« témoin », définition dans le dictionnaire Littré

témoin

Définition dans d'autres dictionnaires :

Fac-simile de l'édition originale du Littré (BNF)

témoin

(té-moin ; au XVIIe siècle, on donnait un son plus grave à la finale au pluriel : M. Chapelain a raison de dire que un faux témoin se prononce avec la dernière syllabe brève, et les faux témoins, qui est le pluriel, avec la dernière longue, ce qui les distingue notablement, VAUGEL. Rem. not. Th. Corn. t. II, p. 1024, dans POUGENS) s. m.
  • 1Témoignage, marque, ce qui sert à faire connaître (sens propre et primitif, témoin représentant le latin testimonium, témoignage). Hélas ! cette vertu, quoique enfin invincible, Ne laisse que trop voir une âme trop sensible ; Ces pleurs en sont témoins, Corneille, Poly. II, 2. Le présent conte en est un bon témoin, La Fontaine, Mul. Et j'ai de sûrs témoins de votre trahison, Molière, Mis. IV, 3. Tous ceux qui, comme des hirondelles, viennent chercher votre soleil, en sont de bons témoins [que, l'hiver, le climat de la Provence est meilleur que celui de Paris], Sévigné, 11 janv. 1690. Il cite pour témoin un auteur du temps d'Alexandre, Bossuet, Hist. II, 12.

    Prendre quelqu'un à témoin, le prendre en témoignage, invoquer son témoignage. Je prends d'Hacqueville à témoin de l'état où il m'a vue autrefois, Sévigné, 19. Nous prendrons à témoin le dieu qu'on y révère, Racine, Phèdre, v, 1.

    Dans la locution à témoin, témoin reste invariable, disent les grammairiens ; naturellement, puisqu'il représente témoignage. On demande s'il faut dire : Je vous prends tous à témoins, avec une s, au pluriel ; cette question fut faite dans une célèbre compagnie, où tout d'une voix on fut d'avis qu'il fallait dire : à témoin au singulier, Vaugelas, Rem. t. II, p. 1021, dans POUGENS. Je prends aujourd'hui à témoin le ciel et la terre, que je vous ai proposé la vie et la mort, la bénédiction et la malédiction, Sacy, Bible, Deutéron. XXX, 19. Je prends à témoin tous les Grignans qui sont ici de la vérité de tout ce que je dis, Sévigné, 2. Tite, touché de leurs maux [des Juifs de Jérusalem], prenait ses dieux à témoin qu'il n'était pas cause de leur perte, Bossuet, Hist. II, 8.

    Fig. Juste postérité, à témoin je t'appelle, Régnier, Sat. II. Je prends à témoin Ces bois, ces prairies, Deshoulières, t. II, p. 89.

**PETIT EXERCICE 1**
Recopiez à l'identique tout le passage de la liste, depuis la ligne qui contient « Task: Click the 香港跑马 green horse card logo » jusqu'à celle qui contient « click(x=510, y=327) », ces deux lignes comprises.

**LISTE FOURNIE**
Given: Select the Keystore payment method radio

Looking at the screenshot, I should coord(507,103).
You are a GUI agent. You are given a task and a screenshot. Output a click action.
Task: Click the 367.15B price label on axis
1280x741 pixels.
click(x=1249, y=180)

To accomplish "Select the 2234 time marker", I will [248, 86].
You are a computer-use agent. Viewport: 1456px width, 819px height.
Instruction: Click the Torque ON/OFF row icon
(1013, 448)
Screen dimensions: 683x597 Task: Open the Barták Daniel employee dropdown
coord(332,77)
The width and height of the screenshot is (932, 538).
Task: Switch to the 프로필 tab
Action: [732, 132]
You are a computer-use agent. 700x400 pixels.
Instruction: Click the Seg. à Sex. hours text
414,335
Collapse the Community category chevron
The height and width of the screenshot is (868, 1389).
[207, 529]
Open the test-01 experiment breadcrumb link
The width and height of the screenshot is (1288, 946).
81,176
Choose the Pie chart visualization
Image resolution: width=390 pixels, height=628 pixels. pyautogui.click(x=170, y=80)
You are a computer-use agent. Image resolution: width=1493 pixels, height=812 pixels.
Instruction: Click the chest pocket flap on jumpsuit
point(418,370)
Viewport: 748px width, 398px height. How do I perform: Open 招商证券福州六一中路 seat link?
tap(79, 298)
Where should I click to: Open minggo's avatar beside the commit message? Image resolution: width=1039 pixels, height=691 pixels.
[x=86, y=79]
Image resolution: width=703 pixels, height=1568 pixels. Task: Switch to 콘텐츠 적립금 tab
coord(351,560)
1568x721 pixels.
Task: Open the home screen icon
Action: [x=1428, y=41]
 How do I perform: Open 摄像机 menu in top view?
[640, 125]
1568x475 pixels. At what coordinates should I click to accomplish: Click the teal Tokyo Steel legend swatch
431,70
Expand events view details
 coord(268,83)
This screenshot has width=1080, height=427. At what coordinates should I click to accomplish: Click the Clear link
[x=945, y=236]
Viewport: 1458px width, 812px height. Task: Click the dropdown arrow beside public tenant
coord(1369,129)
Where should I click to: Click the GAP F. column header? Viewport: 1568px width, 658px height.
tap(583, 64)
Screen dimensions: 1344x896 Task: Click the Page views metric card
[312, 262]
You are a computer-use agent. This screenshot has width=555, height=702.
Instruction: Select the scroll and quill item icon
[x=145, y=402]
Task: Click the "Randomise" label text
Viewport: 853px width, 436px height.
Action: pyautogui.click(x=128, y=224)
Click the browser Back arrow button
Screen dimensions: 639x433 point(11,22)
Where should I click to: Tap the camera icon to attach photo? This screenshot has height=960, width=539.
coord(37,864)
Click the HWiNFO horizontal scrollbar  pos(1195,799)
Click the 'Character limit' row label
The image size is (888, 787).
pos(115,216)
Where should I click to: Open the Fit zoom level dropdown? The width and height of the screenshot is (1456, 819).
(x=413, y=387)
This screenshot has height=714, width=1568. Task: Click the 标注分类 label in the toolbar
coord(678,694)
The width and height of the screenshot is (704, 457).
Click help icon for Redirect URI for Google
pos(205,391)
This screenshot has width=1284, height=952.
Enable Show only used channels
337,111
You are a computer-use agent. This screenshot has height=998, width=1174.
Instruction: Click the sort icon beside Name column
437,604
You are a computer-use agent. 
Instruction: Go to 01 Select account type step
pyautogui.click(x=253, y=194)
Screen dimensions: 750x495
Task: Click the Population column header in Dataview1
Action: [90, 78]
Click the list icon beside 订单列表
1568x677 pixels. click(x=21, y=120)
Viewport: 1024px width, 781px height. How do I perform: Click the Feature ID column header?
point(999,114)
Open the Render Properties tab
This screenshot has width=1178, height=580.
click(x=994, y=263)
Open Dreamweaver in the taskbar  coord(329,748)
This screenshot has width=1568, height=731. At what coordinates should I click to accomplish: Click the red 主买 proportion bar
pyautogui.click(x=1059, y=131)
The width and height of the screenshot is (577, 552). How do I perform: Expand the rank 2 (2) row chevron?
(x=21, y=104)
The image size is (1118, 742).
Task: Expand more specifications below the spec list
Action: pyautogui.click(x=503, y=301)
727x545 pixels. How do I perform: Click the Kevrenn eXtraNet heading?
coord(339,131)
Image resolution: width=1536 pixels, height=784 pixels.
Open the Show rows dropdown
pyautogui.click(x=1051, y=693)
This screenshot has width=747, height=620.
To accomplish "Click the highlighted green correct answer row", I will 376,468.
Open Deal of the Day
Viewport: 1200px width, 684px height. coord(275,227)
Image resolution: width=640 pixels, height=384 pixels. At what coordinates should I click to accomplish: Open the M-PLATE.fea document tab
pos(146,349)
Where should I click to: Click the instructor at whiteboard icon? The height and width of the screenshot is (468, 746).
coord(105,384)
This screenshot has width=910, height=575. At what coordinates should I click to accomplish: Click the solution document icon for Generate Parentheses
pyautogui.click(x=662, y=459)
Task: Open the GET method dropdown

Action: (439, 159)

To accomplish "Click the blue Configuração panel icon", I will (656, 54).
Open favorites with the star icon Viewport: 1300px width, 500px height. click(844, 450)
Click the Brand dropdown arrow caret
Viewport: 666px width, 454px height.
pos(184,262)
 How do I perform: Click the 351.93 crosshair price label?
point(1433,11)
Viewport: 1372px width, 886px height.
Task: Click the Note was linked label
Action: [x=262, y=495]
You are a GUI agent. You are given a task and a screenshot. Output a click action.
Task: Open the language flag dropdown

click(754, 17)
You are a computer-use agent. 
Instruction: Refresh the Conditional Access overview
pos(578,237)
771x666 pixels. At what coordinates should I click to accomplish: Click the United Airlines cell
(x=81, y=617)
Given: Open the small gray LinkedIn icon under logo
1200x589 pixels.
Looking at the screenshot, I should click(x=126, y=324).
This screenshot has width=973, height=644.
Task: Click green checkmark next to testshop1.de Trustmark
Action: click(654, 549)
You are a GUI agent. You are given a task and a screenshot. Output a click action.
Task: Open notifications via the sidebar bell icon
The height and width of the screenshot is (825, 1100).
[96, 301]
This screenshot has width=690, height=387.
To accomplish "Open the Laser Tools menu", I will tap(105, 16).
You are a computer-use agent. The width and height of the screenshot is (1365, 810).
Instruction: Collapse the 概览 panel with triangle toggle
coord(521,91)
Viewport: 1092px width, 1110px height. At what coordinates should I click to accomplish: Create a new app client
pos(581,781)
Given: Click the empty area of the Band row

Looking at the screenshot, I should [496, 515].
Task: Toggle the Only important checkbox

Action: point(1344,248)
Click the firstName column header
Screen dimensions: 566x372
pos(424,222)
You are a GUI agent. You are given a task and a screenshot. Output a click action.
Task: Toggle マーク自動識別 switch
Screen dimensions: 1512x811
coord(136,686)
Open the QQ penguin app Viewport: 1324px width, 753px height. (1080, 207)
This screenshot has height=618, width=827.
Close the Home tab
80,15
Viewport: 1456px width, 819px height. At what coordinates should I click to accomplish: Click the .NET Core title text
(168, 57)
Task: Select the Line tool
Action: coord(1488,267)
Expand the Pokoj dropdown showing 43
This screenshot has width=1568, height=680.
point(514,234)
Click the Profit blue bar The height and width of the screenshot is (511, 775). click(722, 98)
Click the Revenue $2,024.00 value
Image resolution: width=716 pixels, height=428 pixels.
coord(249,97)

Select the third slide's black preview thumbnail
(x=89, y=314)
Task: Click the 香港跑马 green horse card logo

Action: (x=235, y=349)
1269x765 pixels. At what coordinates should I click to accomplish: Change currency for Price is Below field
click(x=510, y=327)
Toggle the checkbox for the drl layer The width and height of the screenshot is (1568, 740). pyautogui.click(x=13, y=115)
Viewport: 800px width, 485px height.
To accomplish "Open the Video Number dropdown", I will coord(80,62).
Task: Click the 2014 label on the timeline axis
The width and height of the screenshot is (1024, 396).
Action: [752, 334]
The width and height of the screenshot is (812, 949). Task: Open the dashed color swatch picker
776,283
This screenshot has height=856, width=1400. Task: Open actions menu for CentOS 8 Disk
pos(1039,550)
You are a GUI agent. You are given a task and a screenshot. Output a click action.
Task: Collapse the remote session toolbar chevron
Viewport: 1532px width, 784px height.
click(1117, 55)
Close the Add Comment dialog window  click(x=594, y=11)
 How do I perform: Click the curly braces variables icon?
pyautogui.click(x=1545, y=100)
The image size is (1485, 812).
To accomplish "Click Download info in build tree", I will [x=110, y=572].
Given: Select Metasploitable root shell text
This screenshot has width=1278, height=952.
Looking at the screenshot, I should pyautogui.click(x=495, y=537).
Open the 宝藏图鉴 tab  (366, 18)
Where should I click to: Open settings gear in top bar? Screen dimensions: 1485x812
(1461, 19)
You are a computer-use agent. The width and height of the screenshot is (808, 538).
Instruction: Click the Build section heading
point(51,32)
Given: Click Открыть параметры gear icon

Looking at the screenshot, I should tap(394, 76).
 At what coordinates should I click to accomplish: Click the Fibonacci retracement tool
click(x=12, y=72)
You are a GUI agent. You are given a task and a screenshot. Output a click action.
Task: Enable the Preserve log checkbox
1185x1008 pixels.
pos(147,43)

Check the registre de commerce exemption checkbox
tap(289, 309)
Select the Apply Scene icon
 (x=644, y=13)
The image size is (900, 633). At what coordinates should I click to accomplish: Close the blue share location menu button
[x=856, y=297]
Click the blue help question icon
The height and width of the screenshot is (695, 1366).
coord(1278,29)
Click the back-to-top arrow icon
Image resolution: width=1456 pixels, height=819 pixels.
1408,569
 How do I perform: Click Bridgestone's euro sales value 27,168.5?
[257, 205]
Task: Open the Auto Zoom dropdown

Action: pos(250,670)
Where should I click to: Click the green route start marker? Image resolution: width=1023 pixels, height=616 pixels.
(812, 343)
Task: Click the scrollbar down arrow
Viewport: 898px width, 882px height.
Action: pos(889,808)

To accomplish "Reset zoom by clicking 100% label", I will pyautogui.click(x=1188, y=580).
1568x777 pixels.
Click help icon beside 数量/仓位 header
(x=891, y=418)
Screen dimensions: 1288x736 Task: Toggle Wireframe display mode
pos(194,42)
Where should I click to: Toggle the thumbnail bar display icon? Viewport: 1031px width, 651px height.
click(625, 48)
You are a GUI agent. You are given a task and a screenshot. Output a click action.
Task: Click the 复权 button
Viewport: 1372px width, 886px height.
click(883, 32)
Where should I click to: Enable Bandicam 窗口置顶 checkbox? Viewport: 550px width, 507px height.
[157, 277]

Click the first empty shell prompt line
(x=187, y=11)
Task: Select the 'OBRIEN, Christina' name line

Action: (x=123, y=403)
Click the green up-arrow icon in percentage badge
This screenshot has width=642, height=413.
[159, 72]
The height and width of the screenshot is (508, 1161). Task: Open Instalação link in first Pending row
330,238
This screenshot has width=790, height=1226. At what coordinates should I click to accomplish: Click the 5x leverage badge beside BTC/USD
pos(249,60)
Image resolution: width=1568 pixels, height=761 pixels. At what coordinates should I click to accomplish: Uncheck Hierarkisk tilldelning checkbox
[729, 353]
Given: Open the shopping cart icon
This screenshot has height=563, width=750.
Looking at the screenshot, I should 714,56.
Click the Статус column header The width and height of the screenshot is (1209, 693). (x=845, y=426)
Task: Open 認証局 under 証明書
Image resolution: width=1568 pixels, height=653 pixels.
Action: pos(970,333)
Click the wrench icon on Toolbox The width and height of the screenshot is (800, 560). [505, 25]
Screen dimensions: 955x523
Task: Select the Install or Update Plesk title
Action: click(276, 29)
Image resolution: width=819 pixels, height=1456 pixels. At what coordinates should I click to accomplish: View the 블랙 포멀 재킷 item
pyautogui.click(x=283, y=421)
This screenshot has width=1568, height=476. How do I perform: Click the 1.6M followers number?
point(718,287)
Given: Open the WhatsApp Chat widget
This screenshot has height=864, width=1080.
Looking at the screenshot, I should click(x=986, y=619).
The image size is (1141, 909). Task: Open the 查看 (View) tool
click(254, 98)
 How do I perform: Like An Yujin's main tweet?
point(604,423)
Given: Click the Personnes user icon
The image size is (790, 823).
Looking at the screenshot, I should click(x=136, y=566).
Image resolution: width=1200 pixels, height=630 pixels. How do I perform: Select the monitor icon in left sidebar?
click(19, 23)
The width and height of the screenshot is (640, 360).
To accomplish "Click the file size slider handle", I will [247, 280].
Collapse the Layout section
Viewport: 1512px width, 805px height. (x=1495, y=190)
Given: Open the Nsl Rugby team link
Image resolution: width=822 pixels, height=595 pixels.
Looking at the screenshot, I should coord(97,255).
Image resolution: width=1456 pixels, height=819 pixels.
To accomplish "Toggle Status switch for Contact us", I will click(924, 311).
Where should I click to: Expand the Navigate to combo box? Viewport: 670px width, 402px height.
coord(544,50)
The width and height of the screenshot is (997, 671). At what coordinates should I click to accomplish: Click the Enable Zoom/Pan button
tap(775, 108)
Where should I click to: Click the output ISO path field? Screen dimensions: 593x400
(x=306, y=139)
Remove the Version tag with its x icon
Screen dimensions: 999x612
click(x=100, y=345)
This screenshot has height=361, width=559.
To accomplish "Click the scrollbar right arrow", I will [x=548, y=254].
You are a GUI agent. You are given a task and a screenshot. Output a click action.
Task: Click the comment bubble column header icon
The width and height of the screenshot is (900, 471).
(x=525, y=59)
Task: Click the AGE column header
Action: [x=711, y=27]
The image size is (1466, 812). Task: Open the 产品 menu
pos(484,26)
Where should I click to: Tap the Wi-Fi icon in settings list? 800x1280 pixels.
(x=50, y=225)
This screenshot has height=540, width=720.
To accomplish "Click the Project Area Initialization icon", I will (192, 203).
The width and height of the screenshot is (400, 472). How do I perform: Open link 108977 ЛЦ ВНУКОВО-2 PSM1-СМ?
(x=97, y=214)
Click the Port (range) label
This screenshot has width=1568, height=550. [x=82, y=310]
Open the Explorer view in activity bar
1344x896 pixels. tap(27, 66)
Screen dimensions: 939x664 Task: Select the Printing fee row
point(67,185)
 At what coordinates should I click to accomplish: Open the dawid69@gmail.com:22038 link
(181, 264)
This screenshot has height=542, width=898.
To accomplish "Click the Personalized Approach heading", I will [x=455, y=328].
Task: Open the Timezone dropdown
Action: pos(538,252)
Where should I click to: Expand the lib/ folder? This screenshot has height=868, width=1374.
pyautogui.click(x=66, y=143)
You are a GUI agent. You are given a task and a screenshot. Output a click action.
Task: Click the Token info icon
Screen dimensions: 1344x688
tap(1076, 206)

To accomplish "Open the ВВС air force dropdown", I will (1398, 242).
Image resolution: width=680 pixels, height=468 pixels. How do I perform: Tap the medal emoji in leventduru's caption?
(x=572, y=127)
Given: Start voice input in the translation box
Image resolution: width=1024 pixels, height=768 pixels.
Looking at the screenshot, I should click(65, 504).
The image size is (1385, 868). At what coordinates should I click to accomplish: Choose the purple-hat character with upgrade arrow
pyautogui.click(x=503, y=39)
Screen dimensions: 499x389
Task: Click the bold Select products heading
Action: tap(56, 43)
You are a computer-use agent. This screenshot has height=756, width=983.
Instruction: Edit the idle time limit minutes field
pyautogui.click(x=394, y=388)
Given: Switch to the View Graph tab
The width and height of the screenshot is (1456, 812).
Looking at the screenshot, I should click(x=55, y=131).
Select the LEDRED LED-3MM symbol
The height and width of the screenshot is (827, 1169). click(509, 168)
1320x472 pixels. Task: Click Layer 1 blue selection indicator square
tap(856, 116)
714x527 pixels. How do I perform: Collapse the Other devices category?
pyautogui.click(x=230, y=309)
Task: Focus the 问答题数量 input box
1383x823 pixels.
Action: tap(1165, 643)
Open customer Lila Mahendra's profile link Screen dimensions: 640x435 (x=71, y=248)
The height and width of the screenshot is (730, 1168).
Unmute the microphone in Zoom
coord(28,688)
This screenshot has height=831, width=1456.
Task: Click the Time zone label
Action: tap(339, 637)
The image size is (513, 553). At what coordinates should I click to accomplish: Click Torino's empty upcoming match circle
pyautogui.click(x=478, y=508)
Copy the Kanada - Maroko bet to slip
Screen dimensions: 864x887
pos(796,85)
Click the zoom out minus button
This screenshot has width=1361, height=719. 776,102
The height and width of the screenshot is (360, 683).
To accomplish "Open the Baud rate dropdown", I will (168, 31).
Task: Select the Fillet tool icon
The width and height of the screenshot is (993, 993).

**PETIT EXERCICE 2**
Résumez en deux phrases l'article du dictionnaire sur le mot « témoin ».

**BONNE RÉPONSE 1**
Task: Click the 香港跑马 green horse card logo

Action: (x=235, y=349)
1269x765 pixels. At what coordinates should I click to accomplish: Change currency for Price is Below field
click(x=510, y=327)

**BONNE RÉPONSE 2**
Le nom masculin « témoin » a pour sens premier celui de témoignage, de marque, de ce qui sert à faire connaître, comme le latin testimonium. Prendre quelqu'un à témoin, c'est invoquer son témoignage, et dans cette expression « témoin » reste invariable selon les grammairiens.